Thursday, January 19, 2017 @ 7:00 PM  


Appeal by the Crown from George’s acquittal for sexual interference and sexual assault. George had sexual intercourse with a 14-year-old friend of her teenage children. George had not known the complaint’s age at the time of the encounter. A couple of months later, George applied to become a member of the RCMP. One question on the application form asked whether she had ever engaged in sexual activity with a person under the age of 16. The question prompted her to take steps to ascertain the complainant’s age for the first time. She testified her son had told her that he thought the complainant was about 15 or 15 and one-half years old. George responded “yes” to the question in the application. The trial judge concluded that the sexual activity had been factually consensual, George had honestly believed the complainant to be age 16 or older, and the Crown had not proven beyond a reasonable doubt that George had failed to take all reasonable steps to ascertain the complainant’s age as per s. 150.1(4) of the Criminal Code. The Crown submitted that the trial judge made errors in his consideration and application of s. 150.1(4).

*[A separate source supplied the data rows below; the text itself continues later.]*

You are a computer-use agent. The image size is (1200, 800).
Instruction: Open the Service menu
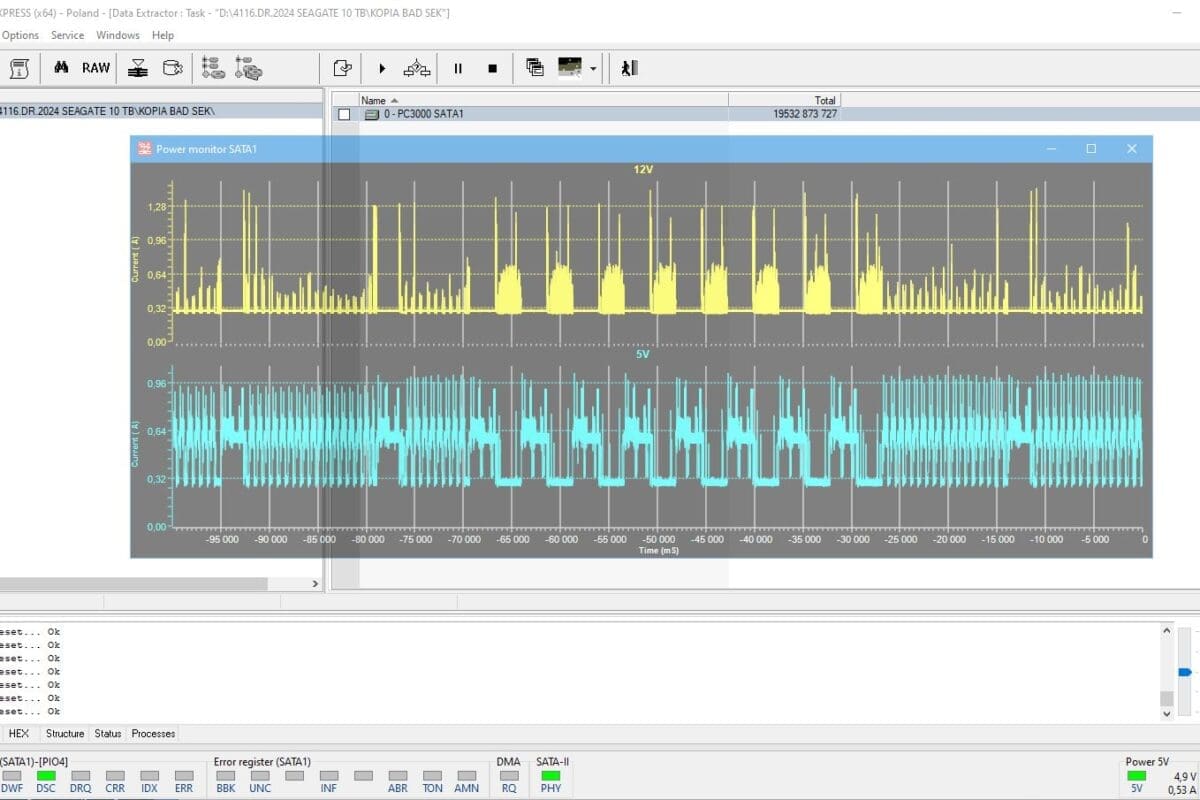[67, 35]
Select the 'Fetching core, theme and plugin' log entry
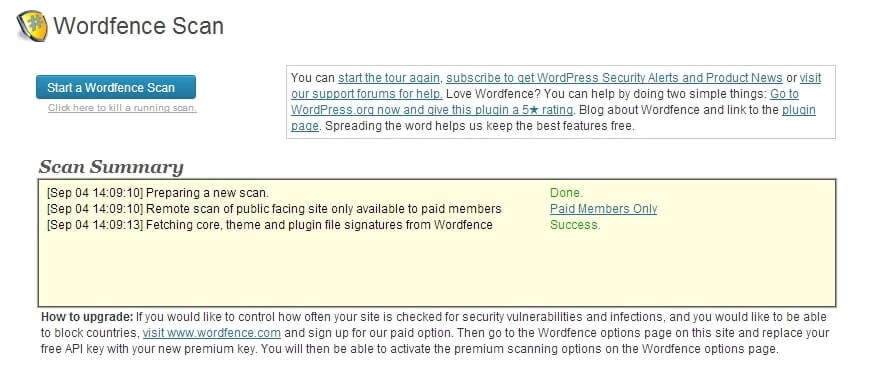874x374 pixels. pos(270,225)
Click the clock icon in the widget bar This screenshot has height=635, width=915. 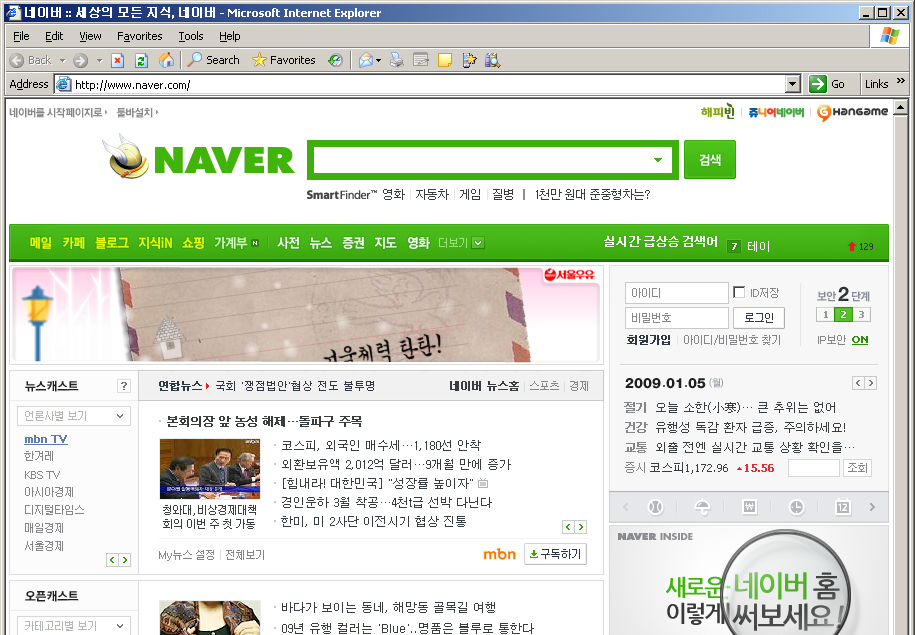coord(796,506)
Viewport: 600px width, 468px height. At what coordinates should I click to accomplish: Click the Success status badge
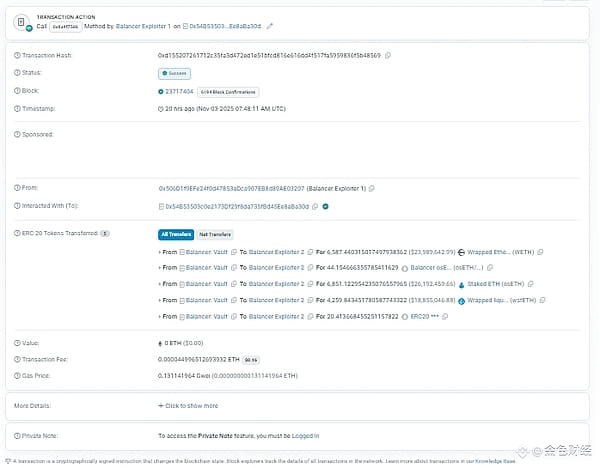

HELD: Appeal allowed. The acquittals were quashed and a new trial was ordered. The trial judge erred in law by failing to perform the analysis required by s. 150.1(4) in his consideration of whether the Crown had proven George had failed to take all reasonable steps to ascertain the complainant’s age. The trial judge erroneously relied on various considerations arising after the complainant’s liaison with George to decide the “all reasonable steps” issue, when only matters known to George in advance of the encounter could be considered as part of the analysis. The trial judge placed considerable weight on the fact that the complainant was familiar with sexual activity. However, this was not known to George at the time of the incident. Additionally, the fact that a sexual act itself revealed a child to be sexually aware or sexually experienced could not, as a matter of law, have any relevance to the nature of the steps an accused should have taken to ascertain the age of the child in the first place. The trial judge made a similar error in reasoning that the complainant’s physical appearance and demeanor were beyond his years. The trial judge erroneously expressly relied on the complainant’s appearance and conduct at the trial, some three years after the fact, to help determine how he would have looked and acted at the time of the incident involving George. This amounted to using a consideration unknown to George at the time of the incident to determine what steps she should have taken to ascertain his age.